Did you know that fear and excitement show up the same way in your body? If you were hooked up to a machine that monitored your response to fear or to excitement, your body would respond the same way to both experiences. That means the body can’t tell the difference between the two.
In Hebrew, fear and awe are the same word: yirah. When you feel awe, you have a sense of excitement as well. Imagine that you’ve just experienced an awesome sunset or waterfall or meeting with someone new. That awe comes with a sense of excitement. However, as far as your body is concerned, you could just as easily be afraid. That’s why awe of God and fear of God constitute the same emotion. If you find yourself in God’s presence, you might feel all three emotions — fear, awe, excitement. Yet, all three basically are the same emotion. They exist on the same spectrum of emotion. They body perceives the as identical.
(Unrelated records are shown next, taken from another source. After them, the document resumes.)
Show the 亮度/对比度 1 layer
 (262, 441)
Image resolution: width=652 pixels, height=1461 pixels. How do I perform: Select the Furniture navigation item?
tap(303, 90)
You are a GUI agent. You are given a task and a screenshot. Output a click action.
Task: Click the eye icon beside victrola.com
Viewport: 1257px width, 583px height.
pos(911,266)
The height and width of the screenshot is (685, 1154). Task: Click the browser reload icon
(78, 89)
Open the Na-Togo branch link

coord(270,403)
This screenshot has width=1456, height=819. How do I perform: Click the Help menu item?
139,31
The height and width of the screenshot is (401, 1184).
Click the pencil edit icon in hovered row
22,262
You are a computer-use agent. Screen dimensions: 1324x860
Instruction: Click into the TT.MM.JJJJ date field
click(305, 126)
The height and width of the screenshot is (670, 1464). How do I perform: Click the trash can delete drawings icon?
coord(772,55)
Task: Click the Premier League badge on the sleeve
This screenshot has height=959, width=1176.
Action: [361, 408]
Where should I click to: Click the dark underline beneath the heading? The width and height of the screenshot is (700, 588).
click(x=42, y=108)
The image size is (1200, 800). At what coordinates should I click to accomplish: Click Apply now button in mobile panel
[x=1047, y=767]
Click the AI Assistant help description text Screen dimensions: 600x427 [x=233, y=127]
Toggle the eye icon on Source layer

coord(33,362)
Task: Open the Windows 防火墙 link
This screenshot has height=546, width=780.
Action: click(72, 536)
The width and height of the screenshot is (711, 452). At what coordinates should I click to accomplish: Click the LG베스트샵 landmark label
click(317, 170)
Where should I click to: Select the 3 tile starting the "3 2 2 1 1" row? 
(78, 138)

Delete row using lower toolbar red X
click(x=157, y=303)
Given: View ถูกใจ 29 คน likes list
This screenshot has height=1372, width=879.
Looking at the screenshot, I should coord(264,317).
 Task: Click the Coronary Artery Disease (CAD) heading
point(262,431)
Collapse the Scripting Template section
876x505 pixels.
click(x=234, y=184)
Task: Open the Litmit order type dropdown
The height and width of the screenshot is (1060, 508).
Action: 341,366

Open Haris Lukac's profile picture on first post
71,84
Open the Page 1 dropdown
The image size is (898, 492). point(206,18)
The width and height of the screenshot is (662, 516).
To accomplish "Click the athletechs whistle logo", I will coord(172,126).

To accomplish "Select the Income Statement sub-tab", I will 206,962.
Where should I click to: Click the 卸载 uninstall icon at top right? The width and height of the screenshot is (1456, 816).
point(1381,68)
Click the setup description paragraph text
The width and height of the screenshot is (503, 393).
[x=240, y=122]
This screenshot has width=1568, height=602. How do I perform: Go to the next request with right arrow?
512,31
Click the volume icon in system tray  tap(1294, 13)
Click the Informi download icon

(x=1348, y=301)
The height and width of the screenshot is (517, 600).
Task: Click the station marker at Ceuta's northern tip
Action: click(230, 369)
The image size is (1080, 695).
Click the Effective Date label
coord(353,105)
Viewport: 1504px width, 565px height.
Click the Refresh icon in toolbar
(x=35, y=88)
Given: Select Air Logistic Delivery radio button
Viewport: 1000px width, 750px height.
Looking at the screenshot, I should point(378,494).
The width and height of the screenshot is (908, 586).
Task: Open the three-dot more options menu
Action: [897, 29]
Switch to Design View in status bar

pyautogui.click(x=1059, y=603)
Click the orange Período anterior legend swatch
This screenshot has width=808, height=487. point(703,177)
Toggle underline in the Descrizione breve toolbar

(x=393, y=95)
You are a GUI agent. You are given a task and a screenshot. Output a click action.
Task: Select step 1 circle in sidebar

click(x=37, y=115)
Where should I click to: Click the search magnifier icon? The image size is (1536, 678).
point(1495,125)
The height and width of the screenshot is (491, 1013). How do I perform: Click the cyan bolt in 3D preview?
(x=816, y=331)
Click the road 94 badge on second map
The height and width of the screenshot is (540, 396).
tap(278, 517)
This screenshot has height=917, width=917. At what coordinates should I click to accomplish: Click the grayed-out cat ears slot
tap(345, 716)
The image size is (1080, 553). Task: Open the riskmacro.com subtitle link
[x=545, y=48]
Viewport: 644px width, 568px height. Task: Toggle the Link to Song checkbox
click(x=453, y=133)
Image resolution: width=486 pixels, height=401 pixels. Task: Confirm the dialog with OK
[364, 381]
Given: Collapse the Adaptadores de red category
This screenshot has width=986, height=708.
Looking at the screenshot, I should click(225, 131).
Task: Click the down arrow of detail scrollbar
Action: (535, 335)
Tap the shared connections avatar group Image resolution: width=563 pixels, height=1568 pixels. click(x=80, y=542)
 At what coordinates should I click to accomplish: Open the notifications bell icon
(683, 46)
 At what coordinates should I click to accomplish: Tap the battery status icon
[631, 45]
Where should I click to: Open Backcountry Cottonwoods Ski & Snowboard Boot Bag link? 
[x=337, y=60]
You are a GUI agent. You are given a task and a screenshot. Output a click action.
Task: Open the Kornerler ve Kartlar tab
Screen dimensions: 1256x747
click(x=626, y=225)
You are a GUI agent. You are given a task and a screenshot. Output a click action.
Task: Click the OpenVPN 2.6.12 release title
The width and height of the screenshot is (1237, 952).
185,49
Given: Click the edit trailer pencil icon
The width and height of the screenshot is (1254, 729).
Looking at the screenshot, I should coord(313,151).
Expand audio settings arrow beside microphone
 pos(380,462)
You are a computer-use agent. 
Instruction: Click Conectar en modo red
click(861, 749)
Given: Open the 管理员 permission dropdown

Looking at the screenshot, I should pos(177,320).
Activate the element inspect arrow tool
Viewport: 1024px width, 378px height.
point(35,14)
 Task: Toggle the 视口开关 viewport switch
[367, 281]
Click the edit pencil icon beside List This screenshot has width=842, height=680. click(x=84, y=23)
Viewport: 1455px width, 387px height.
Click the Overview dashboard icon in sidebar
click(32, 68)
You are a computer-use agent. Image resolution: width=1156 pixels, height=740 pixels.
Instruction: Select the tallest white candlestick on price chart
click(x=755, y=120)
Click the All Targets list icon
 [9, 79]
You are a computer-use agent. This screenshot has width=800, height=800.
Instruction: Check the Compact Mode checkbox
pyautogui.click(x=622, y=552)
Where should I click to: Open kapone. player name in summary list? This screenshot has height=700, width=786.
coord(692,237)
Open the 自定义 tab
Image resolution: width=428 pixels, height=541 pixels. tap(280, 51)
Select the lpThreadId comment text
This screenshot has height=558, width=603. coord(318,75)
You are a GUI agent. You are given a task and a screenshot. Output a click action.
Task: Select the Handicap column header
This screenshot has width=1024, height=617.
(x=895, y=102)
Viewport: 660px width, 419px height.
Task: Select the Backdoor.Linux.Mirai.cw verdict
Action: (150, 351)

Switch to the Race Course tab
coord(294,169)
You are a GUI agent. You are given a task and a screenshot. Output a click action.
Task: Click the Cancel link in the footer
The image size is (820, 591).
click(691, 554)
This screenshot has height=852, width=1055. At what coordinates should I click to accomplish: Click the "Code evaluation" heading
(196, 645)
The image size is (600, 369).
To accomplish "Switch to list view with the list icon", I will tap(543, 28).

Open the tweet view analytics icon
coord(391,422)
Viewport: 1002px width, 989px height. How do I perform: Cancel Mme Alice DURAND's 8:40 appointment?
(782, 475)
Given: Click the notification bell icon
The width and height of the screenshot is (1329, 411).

Given this information, why not choose to feel excited — or awestruck — instead of afraid? Fear simply stops you in your tracks and keeps you stuck. It imprisons you and becomes your jailer. Excitement and awe, however, energize you and make you want to move forward. They provide you with the impetus to keep going.
So, today, choose excitement over fear. Choose awe over terror or nervousness. Move forward instead of staying stuck. Or, when you feel afraid, rename the emotion; simply call your fear “excitement” or “awe” and see if the way you feel doesn’t change along with the new name.
All well and good, except that anger is also an arousal emotion, trips the same circuits.